Há um ano, no Dia Internacional da Tolerância Zero à
Mutilação Sexual Feminina, não havia registo algum na plataforma de dados da
saúde. Agora, há 43. São casos antigos detectados na Grande Lisboa.
A excisão é uma prática enraizada em 28
países africanos. Por força dos fluxos migratórios, foi levada para o Médio
Oriente, a Ásia, a América, a Austrália e a Europa, incluindo França, Itália,
Holanda, Reino Unido e Portugal, onde é encarada como uma violação de direitos
humanos baseada no género.
Portugal figura na lista por nele residirem pessoas
oriundas de países com forte tradição de excisão genital, como a Guiné-Bissau,
o Senegal, o Egipto, a Gâmbia, a Nigéria ou a Serra Leoa. Presume-se que se
pratique, embora em grande secretismo, dentro do território nacional. E há
notícia de crianças levadas ao país de origem durante as férias para aí serem
sujeitas ao “corte”.
O registo na plataforma de dados de saúde começou a
ser feito há precisamente um ano, no âmbito de um conjunto de medidas
destinadas a erradicar a mutilação genital feminina. Meia centena de
médicos, enfermeiros, psicólogos e assistentes sociais fizeram uma formação
organizada pela Direcção-geral da Saúde (DGS) em parceria com a Comissão para a
Cidadania e Igualdade de Género (CIG), a Associação para o Planeamento da
Família e a Escola Superior de Enfermagem de Lisboa. Ficaram mais preparados
para descobrir estes casos e lidar com eles, afiança Lisa Vicente, Chefe
de Divisão de Saúde Sexual, Reprodutiva, Infantil e Juvenil da DGS.

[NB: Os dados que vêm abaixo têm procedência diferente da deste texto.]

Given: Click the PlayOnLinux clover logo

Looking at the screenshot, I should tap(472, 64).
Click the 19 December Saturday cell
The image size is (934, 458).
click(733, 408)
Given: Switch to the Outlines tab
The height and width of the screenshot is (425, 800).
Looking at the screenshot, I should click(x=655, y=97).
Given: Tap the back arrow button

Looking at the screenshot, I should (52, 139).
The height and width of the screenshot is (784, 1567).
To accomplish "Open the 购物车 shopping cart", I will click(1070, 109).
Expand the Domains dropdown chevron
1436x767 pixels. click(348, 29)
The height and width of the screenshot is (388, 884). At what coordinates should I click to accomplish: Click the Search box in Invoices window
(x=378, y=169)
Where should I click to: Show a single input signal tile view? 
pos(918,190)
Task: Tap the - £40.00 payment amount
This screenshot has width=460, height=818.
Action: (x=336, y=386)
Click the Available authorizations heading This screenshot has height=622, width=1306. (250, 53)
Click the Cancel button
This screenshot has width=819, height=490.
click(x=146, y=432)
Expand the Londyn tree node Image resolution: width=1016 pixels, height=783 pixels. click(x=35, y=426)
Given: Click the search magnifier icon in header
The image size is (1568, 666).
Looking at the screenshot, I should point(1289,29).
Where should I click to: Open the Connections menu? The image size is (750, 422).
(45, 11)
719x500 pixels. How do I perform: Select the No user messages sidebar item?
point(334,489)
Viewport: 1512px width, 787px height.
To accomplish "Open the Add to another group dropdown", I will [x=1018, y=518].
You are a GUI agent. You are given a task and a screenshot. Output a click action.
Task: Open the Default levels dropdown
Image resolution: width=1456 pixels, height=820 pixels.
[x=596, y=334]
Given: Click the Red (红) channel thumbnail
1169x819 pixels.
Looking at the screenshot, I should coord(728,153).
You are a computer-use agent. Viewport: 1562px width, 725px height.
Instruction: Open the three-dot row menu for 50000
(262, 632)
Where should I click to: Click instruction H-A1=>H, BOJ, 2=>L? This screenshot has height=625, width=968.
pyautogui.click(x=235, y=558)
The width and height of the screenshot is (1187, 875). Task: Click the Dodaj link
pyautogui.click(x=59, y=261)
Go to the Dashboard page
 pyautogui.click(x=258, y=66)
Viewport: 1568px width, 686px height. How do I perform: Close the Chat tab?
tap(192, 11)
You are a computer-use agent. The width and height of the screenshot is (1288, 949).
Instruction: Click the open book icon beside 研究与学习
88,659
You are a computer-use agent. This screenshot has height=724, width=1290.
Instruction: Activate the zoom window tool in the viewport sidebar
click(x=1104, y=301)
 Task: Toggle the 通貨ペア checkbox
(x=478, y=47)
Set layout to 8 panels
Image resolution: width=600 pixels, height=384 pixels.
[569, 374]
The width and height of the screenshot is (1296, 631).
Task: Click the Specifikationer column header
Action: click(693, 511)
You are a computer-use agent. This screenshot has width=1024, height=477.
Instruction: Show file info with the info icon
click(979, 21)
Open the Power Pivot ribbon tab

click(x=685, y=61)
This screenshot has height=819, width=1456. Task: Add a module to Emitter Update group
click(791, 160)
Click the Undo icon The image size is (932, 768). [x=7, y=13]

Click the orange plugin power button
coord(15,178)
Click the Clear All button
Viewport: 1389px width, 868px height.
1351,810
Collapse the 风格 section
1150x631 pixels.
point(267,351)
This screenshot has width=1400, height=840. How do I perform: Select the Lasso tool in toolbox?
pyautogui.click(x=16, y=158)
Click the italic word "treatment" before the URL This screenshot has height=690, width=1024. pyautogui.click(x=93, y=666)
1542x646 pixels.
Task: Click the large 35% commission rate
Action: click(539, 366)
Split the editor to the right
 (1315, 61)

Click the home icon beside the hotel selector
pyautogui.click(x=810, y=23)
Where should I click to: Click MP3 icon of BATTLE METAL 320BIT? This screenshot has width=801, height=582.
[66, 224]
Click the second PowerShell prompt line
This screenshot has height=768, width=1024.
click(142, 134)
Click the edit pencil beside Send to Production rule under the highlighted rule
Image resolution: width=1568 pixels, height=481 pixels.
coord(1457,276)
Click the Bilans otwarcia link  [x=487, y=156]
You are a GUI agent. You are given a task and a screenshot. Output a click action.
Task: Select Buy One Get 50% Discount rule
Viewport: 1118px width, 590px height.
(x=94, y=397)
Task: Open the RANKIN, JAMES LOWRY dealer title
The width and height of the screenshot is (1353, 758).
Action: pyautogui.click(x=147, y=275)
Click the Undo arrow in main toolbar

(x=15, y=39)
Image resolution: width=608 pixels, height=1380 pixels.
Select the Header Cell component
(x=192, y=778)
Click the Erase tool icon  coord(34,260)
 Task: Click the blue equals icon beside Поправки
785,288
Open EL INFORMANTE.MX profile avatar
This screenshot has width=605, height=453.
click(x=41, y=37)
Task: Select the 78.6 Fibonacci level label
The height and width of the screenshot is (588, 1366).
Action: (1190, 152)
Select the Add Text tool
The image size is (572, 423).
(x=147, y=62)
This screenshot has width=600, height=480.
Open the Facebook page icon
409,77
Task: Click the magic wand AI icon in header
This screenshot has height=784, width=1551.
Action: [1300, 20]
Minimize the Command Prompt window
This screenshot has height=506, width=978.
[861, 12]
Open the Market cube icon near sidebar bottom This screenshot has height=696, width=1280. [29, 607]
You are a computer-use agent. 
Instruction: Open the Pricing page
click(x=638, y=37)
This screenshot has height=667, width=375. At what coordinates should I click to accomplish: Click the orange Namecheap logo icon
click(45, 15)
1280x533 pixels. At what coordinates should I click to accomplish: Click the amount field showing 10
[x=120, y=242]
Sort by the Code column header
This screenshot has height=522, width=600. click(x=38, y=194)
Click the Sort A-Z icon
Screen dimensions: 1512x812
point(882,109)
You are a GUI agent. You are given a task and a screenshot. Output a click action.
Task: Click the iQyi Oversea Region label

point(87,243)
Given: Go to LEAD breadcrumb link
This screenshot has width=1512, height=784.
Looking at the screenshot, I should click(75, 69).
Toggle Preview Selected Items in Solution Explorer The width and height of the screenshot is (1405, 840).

Segundo explicou Lisa Vicente, “os 43 casos
[registados neste primeiro ano] foram detectados no âmbito da saúde
reprodutiva”. Há mulheres mais velhas e mulheres mais jovens, mas quase todas
têm 20/30 anos e foram submetidas à excisão quando eram pequenas. Vieram quase
todas da Guiné-Bissau, da Guiné-Conacri e do Senegal e moram na área metropolitana
de Lisboa.
Não é uma realidade homogénea dentro das comunidades.
Depende muito do grupo étnico, da localização geográfica e da condição
socioeconómica, mas a mutilação genital tende a ser praticada em meninas com
idades compreendidas entre os quatro e os doze anos. Há indícios de que, para
ludibriar as autoridades, as famílias sujeitam as crianças cada vez mais cedo a
este ritual.
Até 2013, deram entrada nos tribunais portugueses três
casos. O primeiro foi arquivado por ter prescrito; o segundo ocorreu fora do
país com cidadãos estrangeiros – e considerou-se que os factos não constituíram
uma ofensa à integridade física grave; o terceiro diz respeito a uma criança
sujeita a mutilação pela avó paterna, que entretanto morreu, pelo que o processo
também foi arquivado.
“O que tem vindo a ser feito é no sentido de uma maior
articulação entre cuidados de saúde, Ministério Público e comissões de
protecção de crianças e jovens (CPCJ)”, explicou a médica. “Isto tem dado
resultados na área Almada/Seixal, no Hospital Garcia de Orta, e na área
Amadora/Sintra, nos agrupamentos de centros de saúde dependentes do Hospital
Fernando da Fonseca”, esclareceu. “Na maternidade Alfredo da Costa também têm
sido encontrados alguns casos”.
Não só médicos e enfermeiros estão mais preparados
para detectar mulheres submetidas a tal prática como têm orientação para tentar
perceber se existe risco de elas fazerem o mesmo às filhas ou sobrinhas que
possam ter. Havendo risco, a informação segue para as comissões de protecção de
crianças e jovens.
Em Junho do ano passado, a Comissão Nacional de
Protecção de Crianças e Jovens enviou a todas as comissões um documento sobre
esta prática ancestral nalgumas zonas de África. Pede-se que partilhem
informações com “unidades de saúde, creches, jardins-de-infância e escolas,
Polícia, Organizações Não Governamentais e associações e grupos informais de
imigrantes”. “Se existirem indicadores consistentes da possibilidade de
ocorrência da prática de MGF, a CPCJ deve agir de imediato e em simultâneo
comunicar ao Ministério Público”, dita o documento.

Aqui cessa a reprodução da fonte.